Exercise aim: Reproduce the entries below, please. Keep every character the same.

Stored data entries:

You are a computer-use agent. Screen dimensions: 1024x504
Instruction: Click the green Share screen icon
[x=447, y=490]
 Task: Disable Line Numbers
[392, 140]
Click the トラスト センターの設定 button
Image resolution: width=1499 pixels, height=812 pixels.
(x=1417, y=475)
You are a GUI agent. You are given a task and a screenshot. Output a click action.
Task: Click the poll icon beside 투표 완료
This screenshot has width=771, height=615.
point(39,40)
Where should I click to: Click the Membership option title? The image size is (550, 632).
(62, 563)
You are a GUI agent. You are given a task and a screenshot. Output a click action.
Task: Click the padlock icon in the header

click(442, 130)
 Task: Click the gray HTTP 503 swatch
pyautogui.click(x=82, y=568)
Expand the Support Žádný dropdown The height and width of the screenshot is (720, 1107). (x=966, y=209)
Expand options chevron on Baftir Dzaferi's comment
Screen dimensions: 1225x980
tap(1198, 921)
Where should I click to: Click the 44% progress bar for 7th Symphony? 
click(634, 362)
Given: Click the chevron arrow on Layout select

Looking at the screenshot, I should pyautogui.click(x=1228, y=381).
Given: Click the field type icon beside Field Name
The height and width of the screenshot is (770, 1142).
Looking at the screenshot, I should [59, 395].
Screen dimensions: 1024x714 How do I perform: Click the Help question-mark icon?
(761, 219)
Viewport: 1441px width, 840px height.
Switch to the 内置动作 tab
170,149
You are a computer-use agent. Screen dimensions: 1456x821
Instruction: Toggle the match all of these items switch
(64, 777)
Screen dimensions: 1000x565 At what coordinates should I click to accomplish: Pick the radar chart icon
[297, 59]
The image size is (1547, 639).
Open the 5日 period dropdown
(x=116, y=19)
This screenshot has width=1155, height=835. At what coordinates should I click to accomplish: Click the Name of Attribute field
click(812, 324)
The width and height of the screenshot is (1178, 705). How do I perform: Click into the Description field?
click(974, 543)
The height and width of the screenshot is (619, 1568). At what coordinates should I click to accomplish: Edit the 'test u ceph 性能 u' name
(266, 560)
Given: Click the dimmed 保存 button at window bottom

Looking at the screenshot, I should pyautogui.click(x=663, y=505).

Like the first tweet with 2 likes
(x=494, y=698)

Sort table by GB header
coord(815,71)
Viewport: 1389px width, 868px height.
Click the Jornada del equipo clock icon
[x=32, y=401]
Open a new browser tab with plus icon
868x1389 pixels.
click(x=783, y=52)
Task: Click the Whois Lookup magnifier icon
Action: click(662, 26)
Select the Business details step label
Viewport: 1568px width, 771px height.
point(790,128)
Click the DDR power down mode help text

Your solution:
You are a computer-use agent. Screen dimensions: 1024x504
Instruction: Click the green Share screen icon
[x=447, y=490]
 Task: Disable Line Numbers
[392, 140]
Click the トラスト センターの設定 button
Image resolution: width=1499 pixels, height=812 pixels.
(x=1417, y=475)
You are a GUI agent. You are given a task and a screenshot. Output a click action.
Task: Click the poll icon beside 투표 완료
This screenshot has width=771, height=615.
point(39,40)
Where should I click to: Click the Membership option title? The image size is (550, 632).
(62, 563)
You are a GUI agent. You are given a task and a screenshot. Output a click action.
Task: Click the padlock icon in the header

click(442, 130)
 Task: Click the gray HTTP 503 swatch
pyautogui.click(x=82, y=568)
Expand the Support Žádný dropdown The height and width of the screenshot is (720, 1107). (x=966, y=209)
Expand options chevron on Baftir Dzaferi's comment
Screen dimensions: 1225x980
tap(1198, 921)
Where should I click to: Click the 44% progress bar for 7th Symphony? 
click(634, 362)
Given: Click the chevron arrow on Layout select

Looking at the screenshot, I should pyautogui.click(x=1228, y=381).
Given: Click the field type icon beside Field Name
The height and width of the screenshot is (770, 1142).
Looking at the screenshot, I should [59, 395].
Screen dimensions: 1024x714 How do I perform: Click the Help question-mark icon?
(761, 219)
Viewport: 1441px width, 840px height.
Switch to the 内置动作 tab
170,149
You are a computer-use agent. Screen dimensions: 1456x821
Instruction: Toggle the match all of these items switch
(64, 777)
Screen dimensions: 1000x565 At what coordinates should I click to accomplish: Pick the radar chart icon
[297, 59]
The image size is (1547, 639).
Open the 5日 period dropdown
(x=116, y=19)
This screenshot has width=1155, height=835. At what coordinates should I click to accomplish: Click the Name of Attribute field
click(812, 324)
The width and height of the screenshot is (1178, 705). How do I perform: Click into the Description field?
click(974, 543)
The height and width of the screenshot is (619, 1568). At what coordinates should I click to accomplish: Edit the 'test u ceph 性能 u' name
(266, 560)
Given: Click the dimmed 保存 button at window bottom

Looking at the screenshot, I should pyautogui.click(x=663, y=505).

Like the first tweet with 2 likes
(x=494, y=698)

Sort table by GB header
coord(815,71)
Viewport: 1389px width, 868px height.
Click the Jornada del equipo clock icon
[x=32, y=401]
Open a new browser tab with plus icon
868x1389 pixels.
click(x=783, y=52)
Task: Click the Whois Lookup magnifier icon
Action: click(662, 26)
Select the Business details step label
Viewport: 1568px width, 771px height.
point(790,128)
Click the DDR power down mode help text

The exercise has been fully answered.